Stated goal -
Update the records below by swapping "target" for "label" and keeping everything else the same. Leave the pictures out of your answer.
>> BEGIN
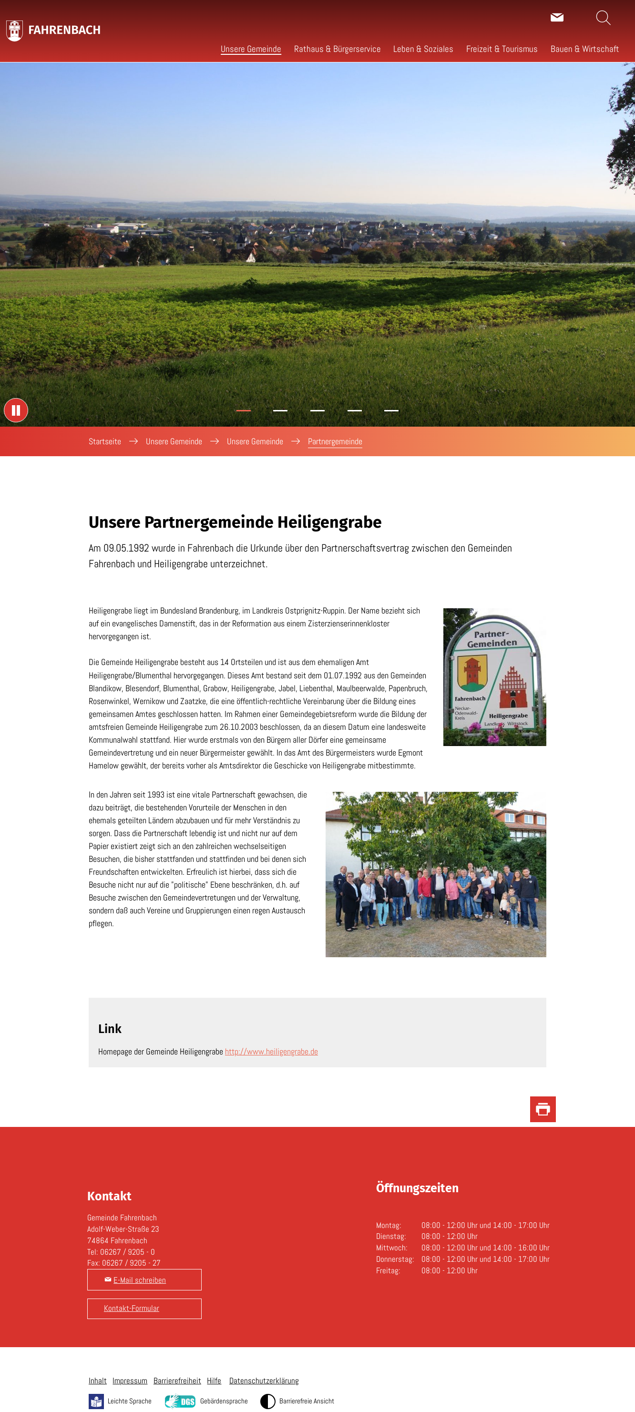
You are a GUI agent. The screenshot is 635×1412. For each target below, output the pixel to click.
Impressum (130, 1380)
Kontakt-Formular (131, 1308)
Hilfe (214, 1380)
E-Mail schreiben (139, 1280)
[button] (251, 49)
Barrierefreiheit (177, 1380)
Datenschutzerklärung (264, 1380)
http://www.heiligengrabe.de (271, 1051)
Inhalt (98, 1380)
>> END
The output -
You are a GUI agent. The screenshot is 635×1412. For each label below, output the pixel to click.
Impressum (130, 1380)
Kontakt-Formular (131, 1308)
Hilfe (214, 1380)
E-Mail schreiben (139, 1280)
[button] (251, 49)
Barrierefreiheit (177, 1380)
Datenschutzerklärung (264, 1380)
http://www.heiligengrabe.de (271, 1051)
Inhalt (98, 1380)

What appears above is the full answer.